Re: Questionable description about character sets

From: Tatsuo Ishii <ishii(at)postgresql(dot)org>
To: thomas(dot)munro(at)gmail(dot)com
Cc: andreas(at)proxel(dot)se, pgsql-hackers(at)lists(dot)postgresql(dot)org, assam258(at)gmail(dot)com
Subject: Re: Questionable description about character sets
Date: 2026-04-17 01:28:24
Message-ID: 20260417.102824.927096962510122248.ishii@postgresql.org
Views: Whole Thread | Raw Message | Download mbox | Resend email
Thread:
Lists: pgsql-hackers

> If we wanted to follow the SQL standard's terminology, I think we'd
> call this the "character repertoire".

Calling it "character repertoire" works for me. Fortunately the
meaning of "character repertoire" in the SQL standard and in other
standard (ISO/IEC 2022 or 10646) looks same.

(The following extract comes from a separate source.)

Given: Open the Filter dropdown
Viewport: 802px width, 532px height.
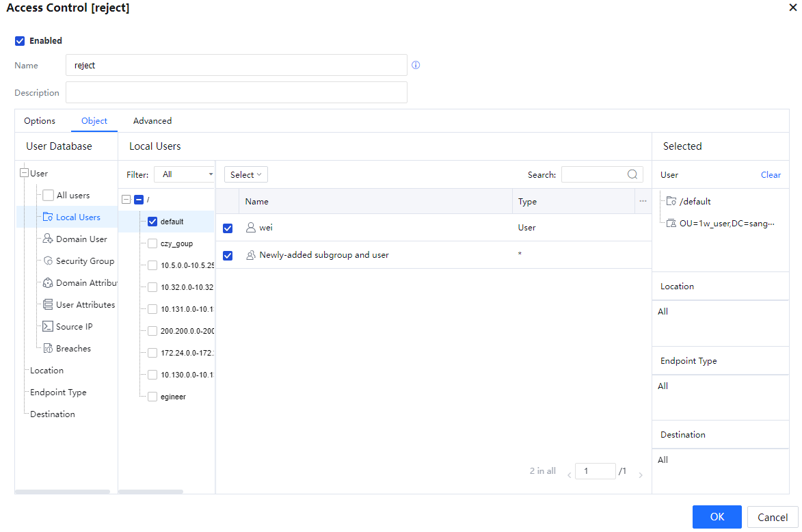Looking at the screenshot, I should click(x=185, y=175).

> In the standard, a "character
> set" is the database object representing a repertoire and an encoding
> of it, or its identifier.

Yes. Unlike ISO/IEC 2022 or 10646, the SQL standard has no clear
distinction between character set (in the sense of ISO/IEC 10646) and
encoding. (To me this is quite confusing.)

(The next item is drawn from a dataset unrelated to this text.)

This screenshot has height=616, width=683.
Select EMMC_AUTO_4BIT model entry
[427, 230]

> But if we put it in the description column,
> we wouldn't have to name it.

Why?

> Researching the standard led me to
> src/backend/catalog/information_schema.sql[1]. It currently reports
> the encoding name as the character set and the repertoire, except
> s/UTF8/UCS/ for the repertoire. That's the same information as you
> want to document here. For the character set (in the SQL standard
> sense), the current view definition seems reasonable given that we
> don't support CREATE CHARACTER SET or CHARACTER SET generally,

Why? For example, Shouldn't EUC_JP have JIS X 0201, JIS X 0208 and JIS
X 0212 as its character repertoire?

> and for
> the character repertoire, the s/UTF8/UCS/ translation makes sense, but
> you chose to call it "Unicode". Shouldn't those agree?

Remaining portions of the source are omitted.